Studs Terkel interviews Oliver Sacks.
And I offer a story bite of my own. Enjoy.
What I’m Reading
This week I was reading several interviews the neurologist/writer Oliver Sacks gave. In one, Studs Terkel talks to Sacks about a client of his, a painter, who through an accident had lost all sense of color. His brain could only see blurs of black, white, gray. The point of the discussion was that people can have strengths that come through as a result of a disease. They were calling it adaptation. The painter had become a night person, painting nocturnal scenes. He no longer liked the glare and brightness of the day.
In the conversation Terkel mentioned that this reminded him of the painter Edward Hopper. Sacks went on to say he knew of another totally color blind person who loved Hopper’s paintings. The client favored the many night scenes, Hopper’s noirish work.
I have always enjoyed Hopper’s paintings, especially “Nighthawks”. I jumped onto Google to read about Hopper’s use of color. One art critic said Hopper loved to paint sunlight against a building wall.
Quotes I found that reference Hopper’s color and light include these few:
- His sense of color revealed him as a pure painter.
- His use of light and shadow effects have been compared to the cinematography of film noir.
- He used saturated color to heighten contrast and create mood.
- Pure studies of sunlight
In a 2018 post in Artsy.net Tess Thackara said: “Nighthawks” is, in many ways, emblematic of Hopper’s noirish, cinematic style, characterized by its voyeuristic perspectives, dramatic interaction of light and shadow, and emotionally isolated figures that inhabit anonymous urban spaces—roadside diners, gas stations, hotels.
So…interesting that some people with “diseases” can adapt to their new situations, then go on to delight in, truly appreciate, a particular artist’s work.
What I’m Writing
Here’s a short piece based on seeing an elderly couple in a hospital years ago. The image has stayed with me.
All the Time in the World
From his place in a rear pew, Thomas fixed his gaze on a casket in the aisle near the altar. A chill wind hit his back as a latecomer slipped into the church. A cleric droned on about dying and buried in the earth and rising up on the last day and eternal life. Thomas watched the man in the front row, alone, white hair, shoulders stooped. Thomas remembered only a glimpse of a life that was. Two people he knew only by sight. Two people who must have loved, laughed, cried.
Thomas recalled two elderly people standing in the elevator lobby outside the hospital’s oncology unit. Both the man and the woman were tall, white-haired, almost stately. Thomas sat off to the side that day, on a bench, reading Louise Penny’s novel A Beautiful Mystery. Thomas, sitting, waiting to visit his own loved one in oncology.
The man had been dressed casually, neatly. Chinos, a polo shirt, loafer shoes. The woman wore a long pink robe, pink slippers, hair pulled back tightly. As he pressed the elevator call button, the man said, Take care and try to sleep. She replied, You too. Get some rest when you get home. You need it. Thomas saw him nod.

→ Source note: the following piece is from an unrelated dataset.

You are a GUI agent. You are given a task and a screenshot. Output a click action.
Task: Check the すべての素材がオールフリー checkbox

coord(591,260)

The elevator dinged and the door slid open. The man stepped toward it. She stood watching him. They blew kisses to each other. The elevator door closed.
She smiled, walked slowly, proudly, back to her room.

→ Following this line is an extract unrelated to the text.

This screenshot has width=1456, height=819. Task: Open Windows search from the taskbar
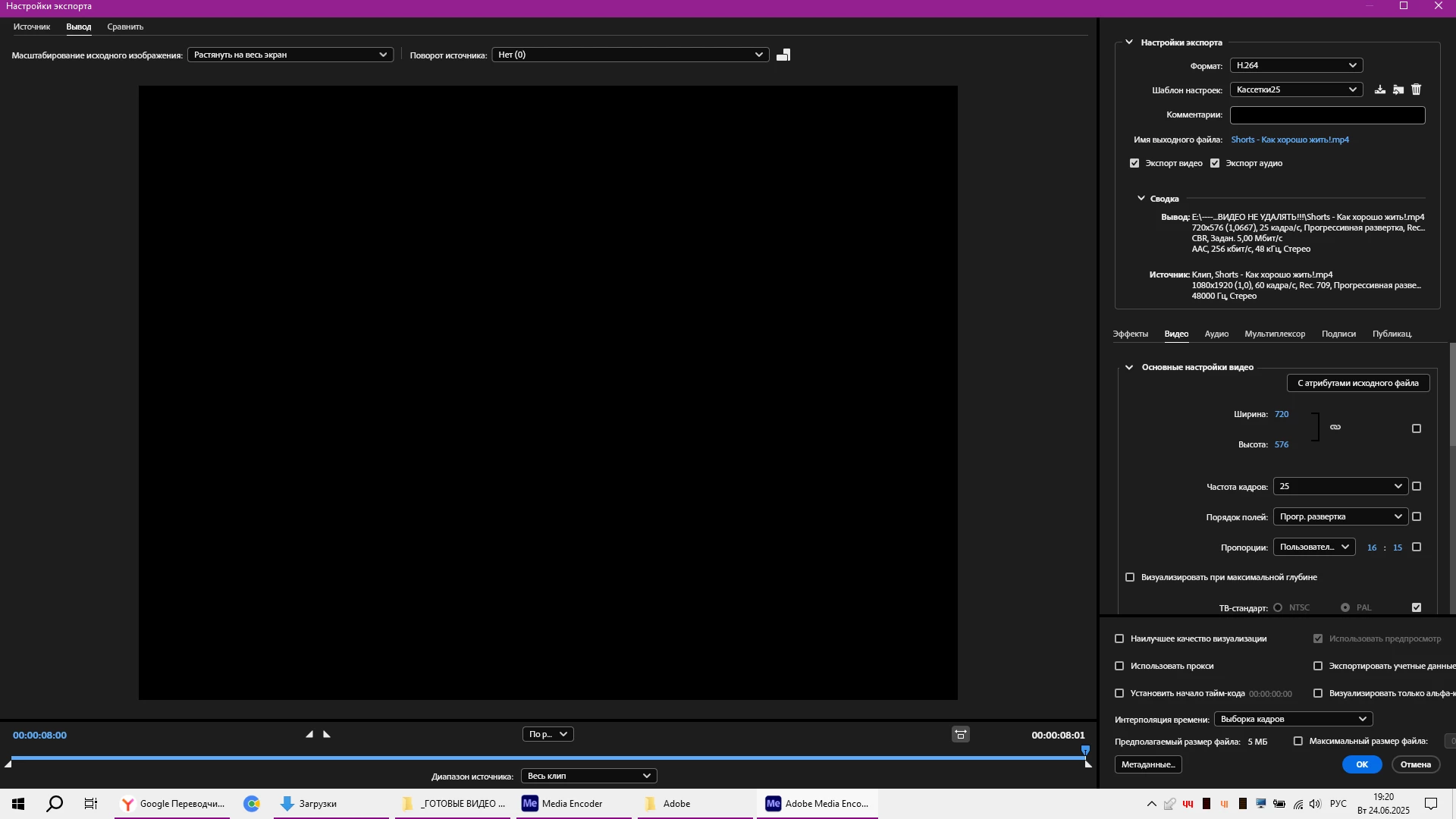pyautogui.click(x=55, y=804)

She stood a moment, unmoving. Turned. Thomas remembered she smiled, walked slowly, proudly, back to her room.
The minister walked around the casket, waving clouds of incense, while two altar servers stood with candles.
The pall bearers stepped in, turned the casket, and moved it toward the door.
Following them the elderly man walked alone down the aisle. Dressed nicely in a dark suit, white shirt, black tie. Tears ran down his face.
Thomas thought, You have all the time in the world to rest now.